As this predictably got long quickly, I’ll finish for now with a few summary-thoughts about where I’m at with the spiritual side of things these days:

  • As far as the values and ethos associated with Satanism, I don’t think I have changed that much over time – rather, I’ve just gotten better at more thoroughly articulating the implications and consequences of what I see as the fundamental principles.

  • LaVey’s Satanic Bible describes ritual practices, but I’m under the impression that most LaVeyans don’t bother, and the other most-visible denomination (Satanic Temple) does not appear to have much of an esoteric component at all (at least as per how its official tenets are phrased); I am thus something of an outlier inasmuch as for me, the “magical” or “religious” component was key from the start, and has always remained such.

  • When it comes to the beliefs and practices that differentiate me from other Satanists, I figure the two decisive drivers are: i) my broad knowledge of mythology, world religions, esoteric practices and etc. via my educational background; and ii) my having in recent years gotten obsessed with certain aspects of black metal.  Combine these factors with the sensibility of chaos magic (click here for brief explanation if you don’t know what this is), and the result is a “personal mythology” and “magic system” with some significant differences from that typically associated with LaVeyan Satanism.

  • Despite my religious idiosyncrasies, and my growing impression that they likely make me closer to what is technically known as Luciferianism than Satanism, I have long stuck with the latter terminology because inasmuch as “Satan” means “accuser/adversary,” this to me is the most appropriate general term for the religious stance that is against what basically every other religion says.  Vs. I tend to use other diabolic names in invocation of specific sub-parts of the religion, e.g. in the case of Lucifer, the pursuit of knowledge in particular.

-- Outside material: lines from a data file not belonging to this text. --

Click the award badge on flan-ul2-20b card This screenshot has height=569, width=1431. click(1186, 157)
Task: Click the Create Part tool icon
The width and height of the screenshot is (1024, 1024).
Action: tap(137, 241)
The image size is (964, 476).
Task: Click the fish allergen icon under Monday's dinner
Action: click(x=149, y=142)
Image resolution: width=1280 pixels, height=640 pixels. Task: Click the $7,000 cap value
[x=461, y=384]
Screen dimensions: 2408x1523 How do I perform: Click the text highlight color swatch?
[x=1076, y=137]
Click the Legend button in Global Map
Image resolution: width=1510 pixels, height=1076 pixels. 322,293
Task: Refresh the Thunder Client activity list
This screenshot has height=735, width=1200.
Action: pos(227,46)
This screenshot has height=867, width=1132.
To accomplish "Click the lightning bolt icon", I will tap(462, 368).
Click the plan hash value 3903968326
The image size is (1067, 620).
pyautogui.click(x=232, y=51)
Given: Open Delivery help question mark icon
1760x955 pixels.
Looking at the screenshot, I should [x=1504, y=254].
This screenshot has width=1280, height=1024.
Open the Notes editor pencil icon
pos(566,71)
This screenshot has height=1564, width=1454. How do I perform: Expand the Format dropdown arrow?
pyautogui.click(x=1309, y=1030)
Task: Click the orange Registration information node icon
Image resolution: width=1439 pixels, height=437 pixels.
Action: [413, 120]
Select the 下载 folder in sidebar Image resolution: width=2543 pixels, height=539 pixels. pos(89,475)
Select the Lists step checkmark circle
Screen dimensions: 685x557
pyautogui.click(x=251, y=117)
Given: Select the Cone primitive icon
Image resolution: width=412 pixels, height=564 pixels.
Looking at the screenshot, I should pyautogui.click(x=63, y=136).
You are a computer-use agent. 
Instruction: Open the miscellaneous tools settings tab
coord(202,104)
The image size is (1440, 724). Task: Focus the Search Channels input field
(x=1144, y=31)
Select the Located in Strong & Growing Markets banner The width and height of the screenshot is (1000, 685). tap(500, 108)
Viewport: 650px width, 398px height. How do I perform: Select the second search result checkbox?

I’m not 100% sure yet how explicit I will ultimately want to get on here about my, as Ihsahn in Emperor once put it, pretentious secrets. ;)  But “articulating the implications and consequences of what I see as the fundamental principles” – with regard to a few political matters on my mind, but also with regard to other topics – is most definitely something I will be getting into more in future entries as far as Satanism goes.